Impact of Insulin Tregopil and Its Permeation Enhancer on Pharmacokinetics of Metformin in Healthy Volunteers: Randomized, Open‐Label, Placebo‐Controlled, Crossover Study

  • Anand Khedkar,
  • Harold Lebovitz,
  • Alexander Fleming,
  • Alan Cherrington,
  • Vinu Jose,
  • Sandeep N. Athalye,
  • Ashwini Vishweswaramurthy

DOI
https://doi.org/10.1111/cts.12609
Journal volume & issue
Vol. 12, no. 3
pp. 276 – 282

Abstract

Read online

Oral insulin tregopil (IN‐105; a new drug under development) may be coadministered with oral antidiabetic drugs, such as metformin in patients with type 2 diabetes mellitus for optimal glycemic control.
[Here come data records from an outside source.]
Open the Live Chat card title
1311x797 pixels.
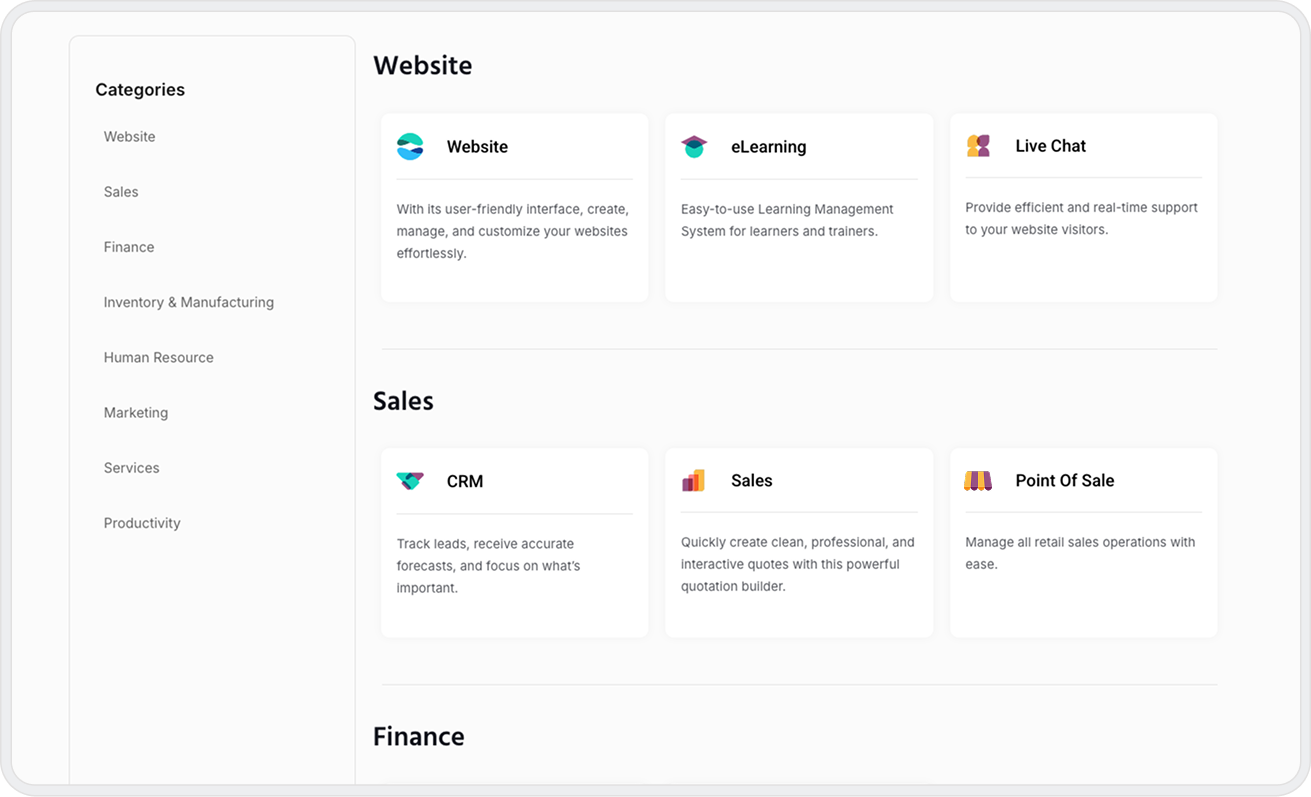click(x=1050, y=146)
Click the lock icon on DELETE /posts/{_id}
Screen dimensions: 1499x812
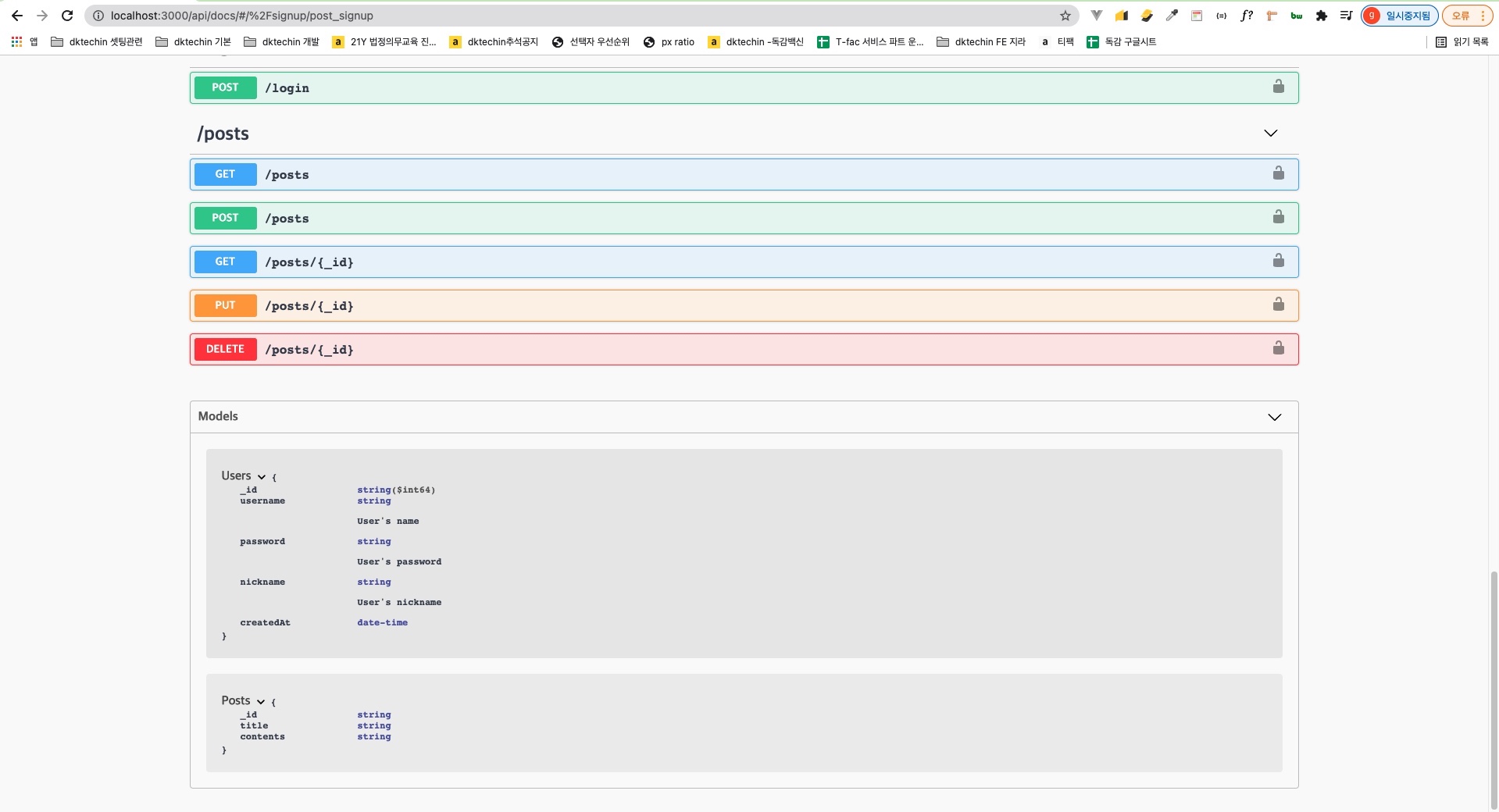pyautogui.click(x=1278, y=348)
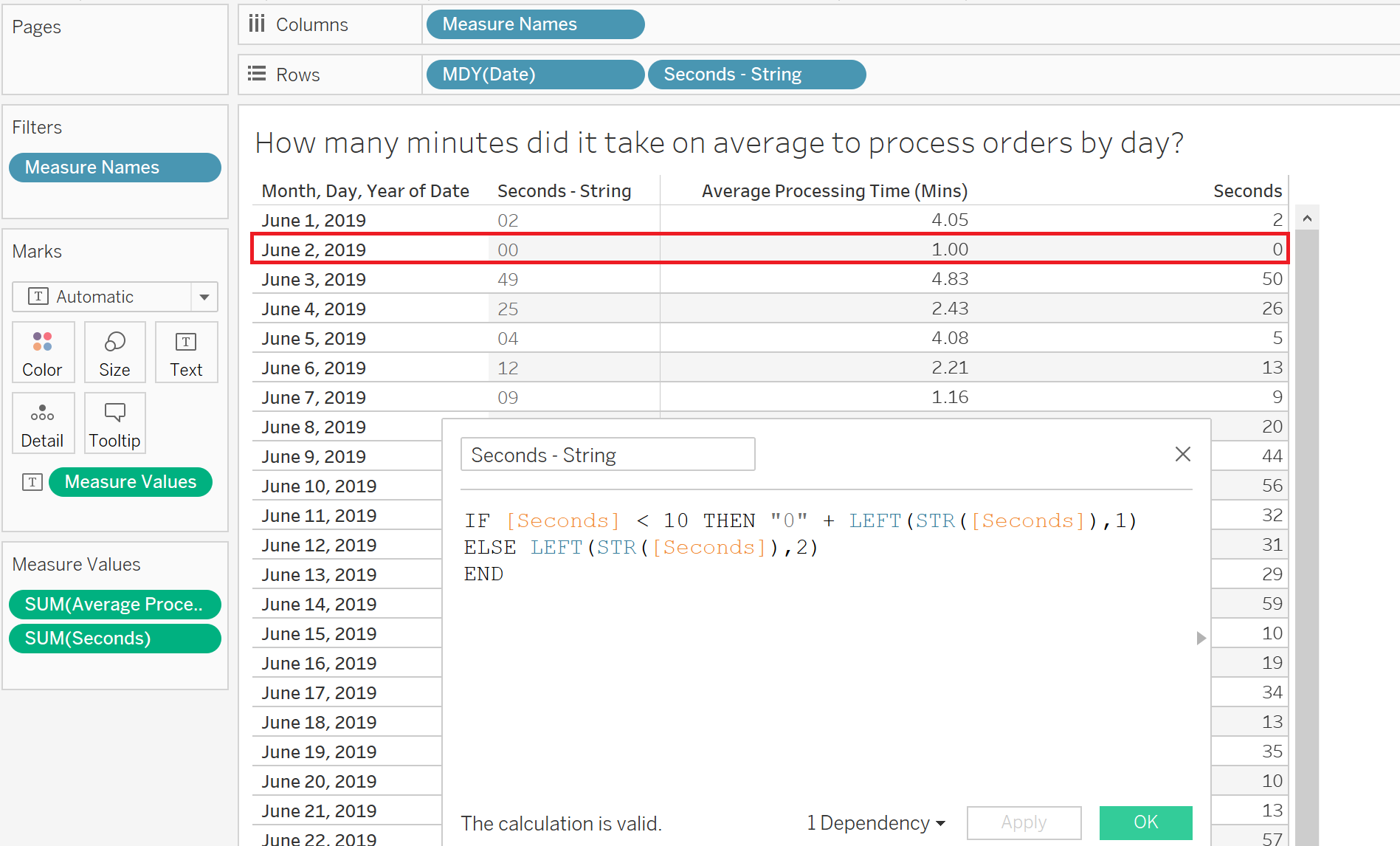The width and height of the screenshot is (1400, 846).
Task: Open the Detail marks card
Action: 43,423
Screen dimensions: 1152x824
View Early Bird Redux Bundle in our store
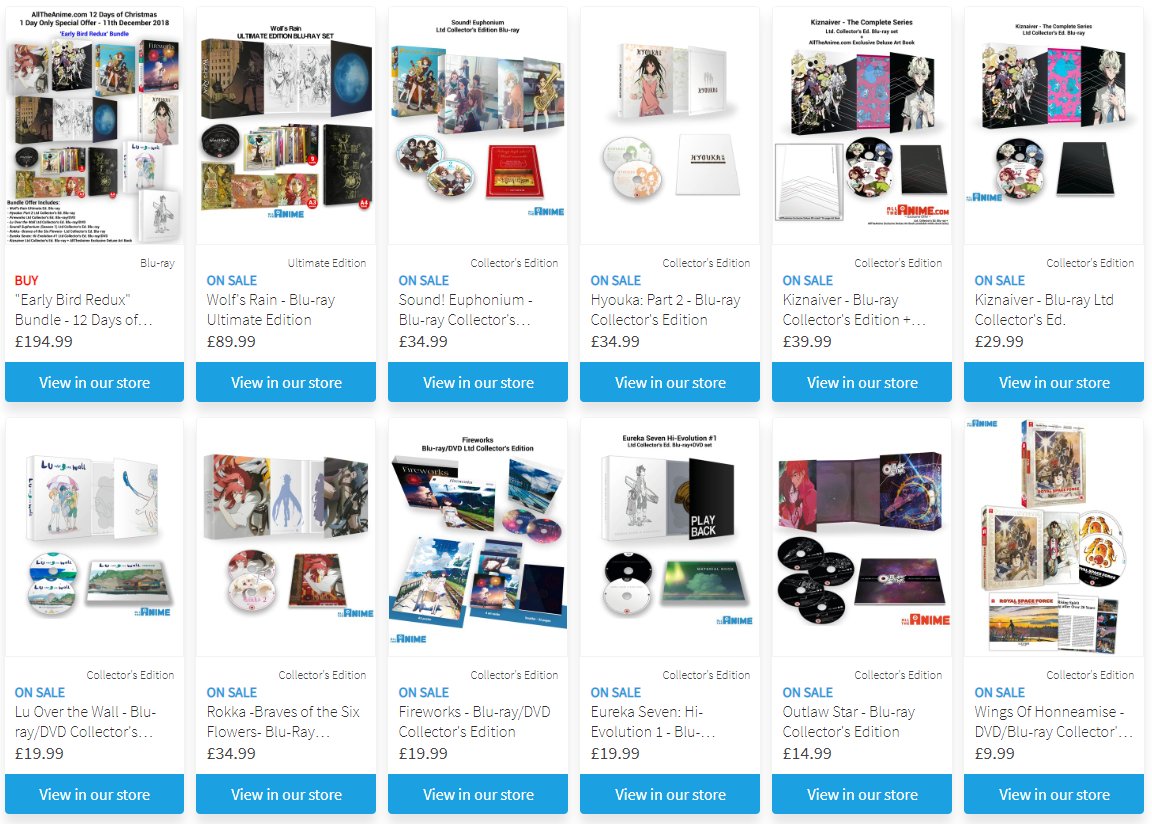pyautogui.click(x=94, y=382)
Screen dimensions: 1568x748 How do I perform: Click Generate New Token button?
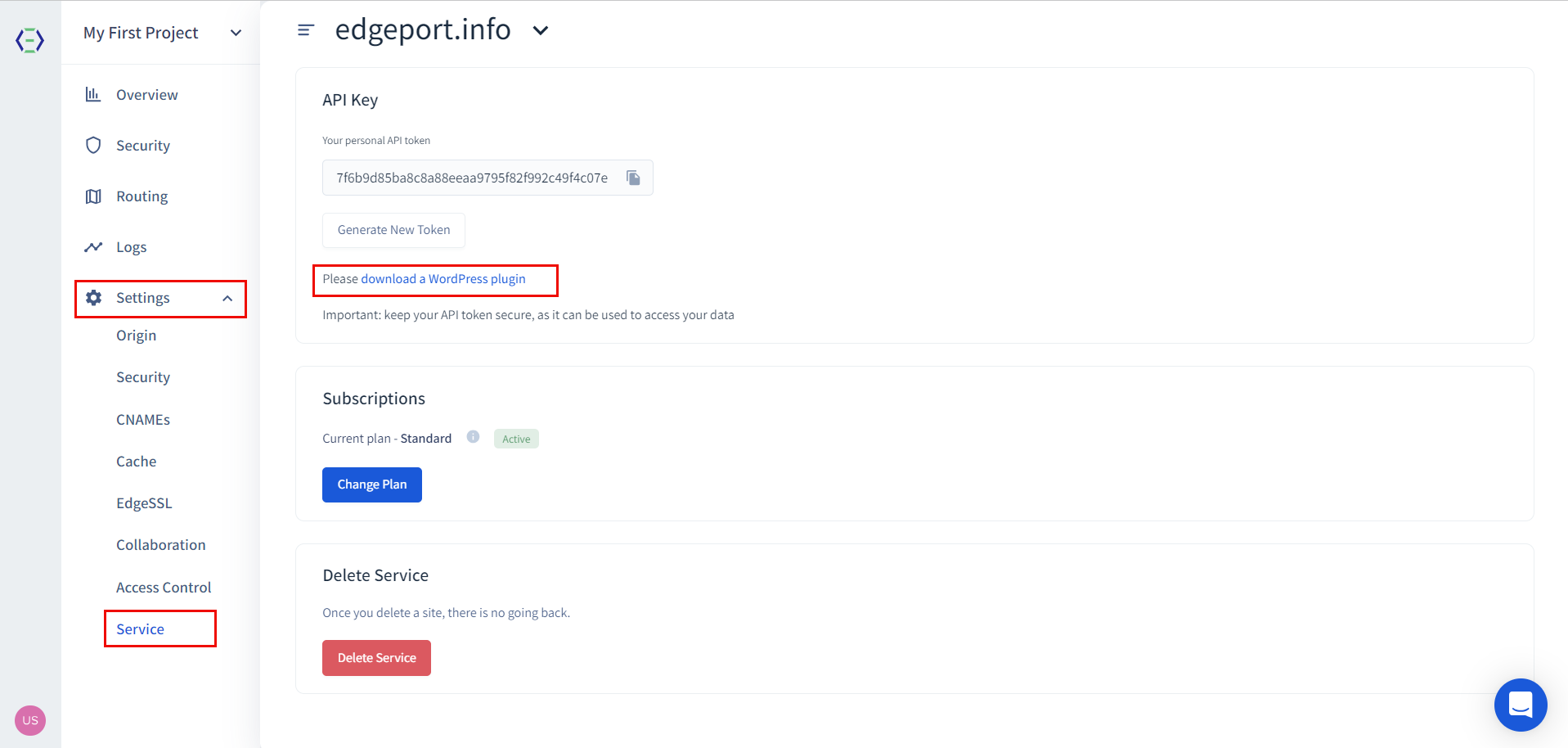click(393, 230)
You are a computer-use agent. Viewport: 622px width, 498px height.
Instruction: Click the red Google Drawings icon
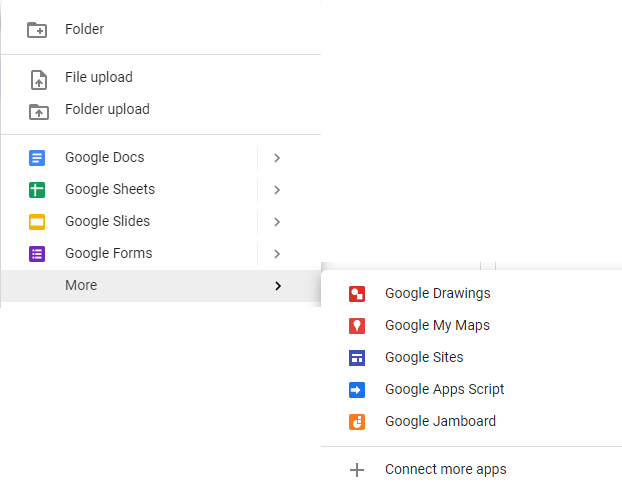357,294
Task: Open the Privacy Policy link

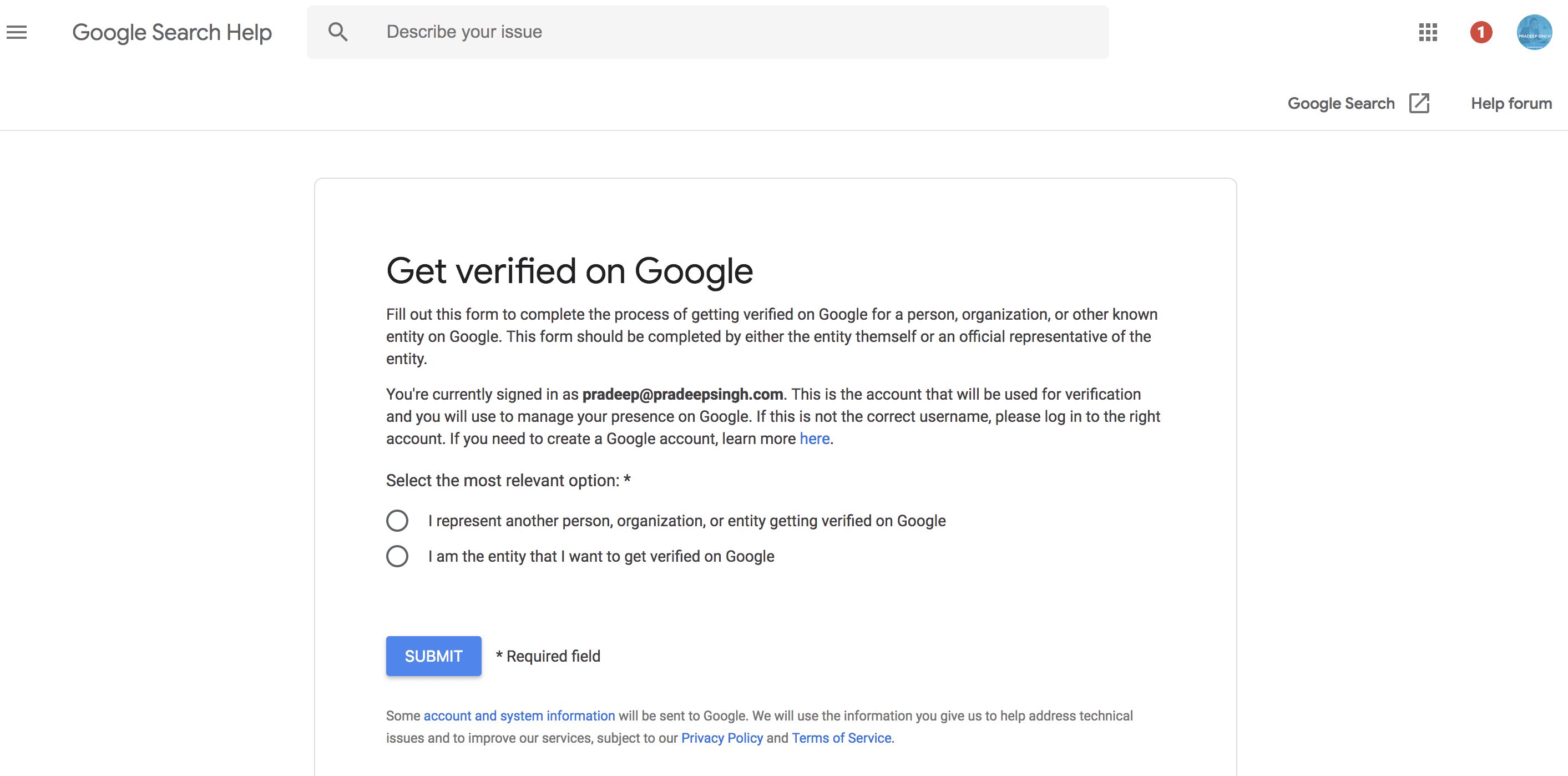Action: [721, 738]
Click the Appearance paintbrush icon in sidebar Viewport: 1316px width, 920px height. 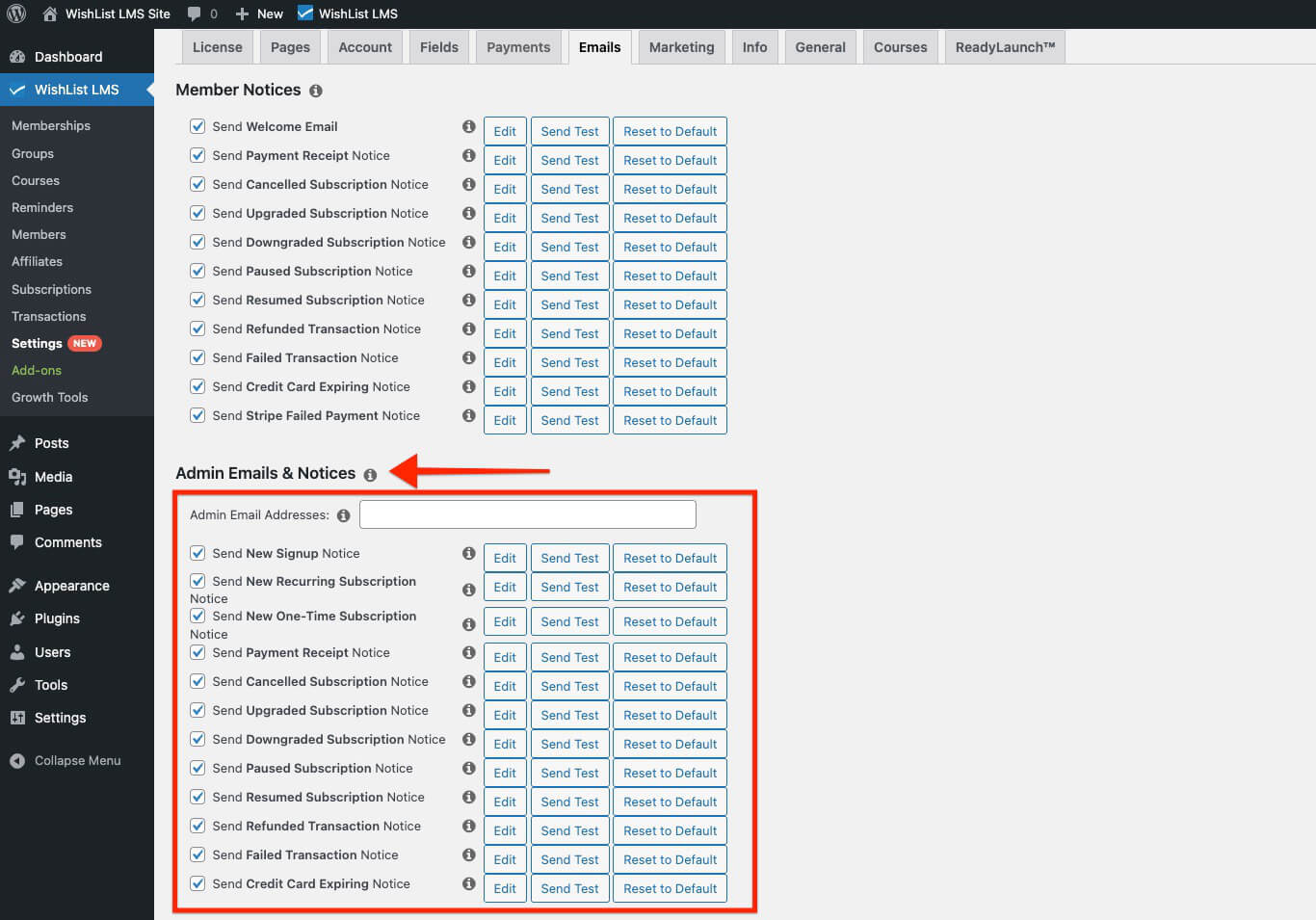pos(16,585)
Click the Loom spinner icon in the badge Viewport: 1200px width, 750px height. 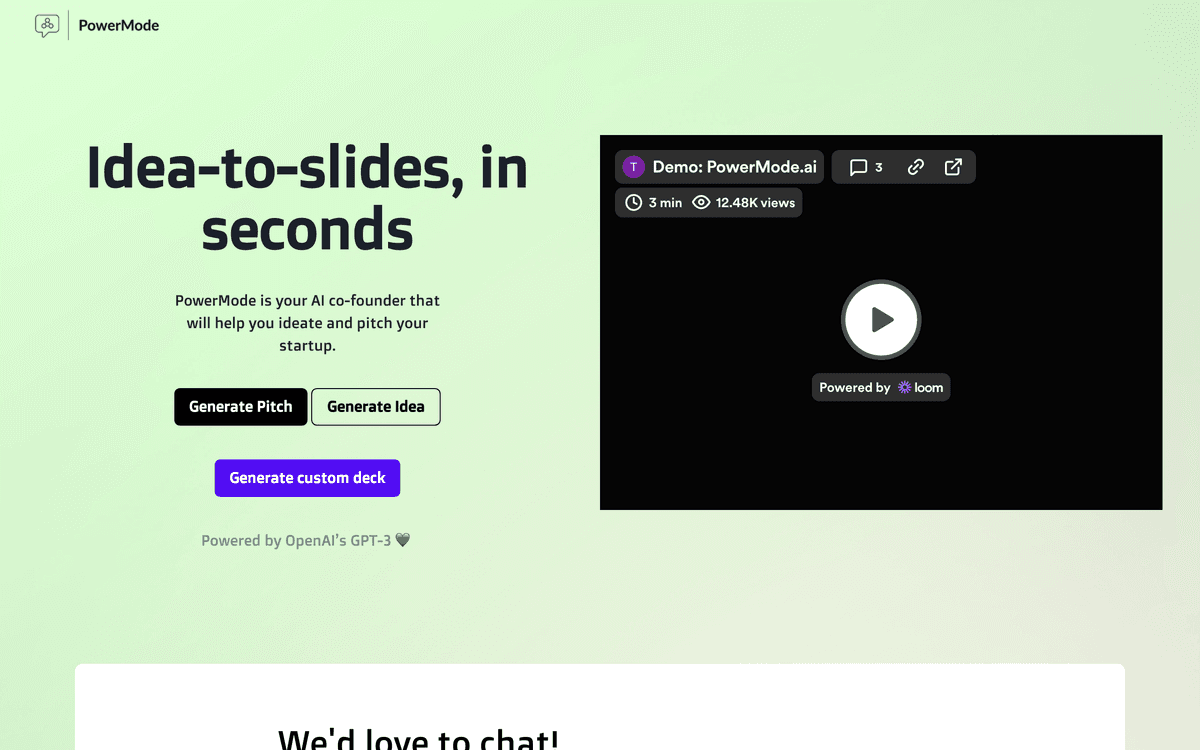click(903, 387)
IN‐105 has sodium caprate excipient, a permeation enhancer, for enhancing absorption in the stomach and increasing bioavailability via an oral route. Sodium caprate may increase bioavailability of metformin by a similar mechanism. Therefore, it was necessary to study the effect of IN‐105 on pharmacokinetics (PKs) of metformin. In this randomized, open‐label, cross‐over study, metformin was administered to healthy volunteers receiving IN‐105/placebo under fed/fasting conditions. The 90% confidence interval (CI) of the geometric mean ratio of the area under the curve from time zero to infinity (AUC0‐inf; fasting and fed) and peak plasma concentration (Cmax; fed) of metformin were within 0.80–1.25 acceptance range. Under fasting conditions, the upper bound margin of Cmax was just beyond this range (i.e., 1.27) and was concluded as functionally not relevant. There was no clinically significant effect of sodium caprate/IN‐105 on PKs of metformin under fasting/fed conditions, and it was safe.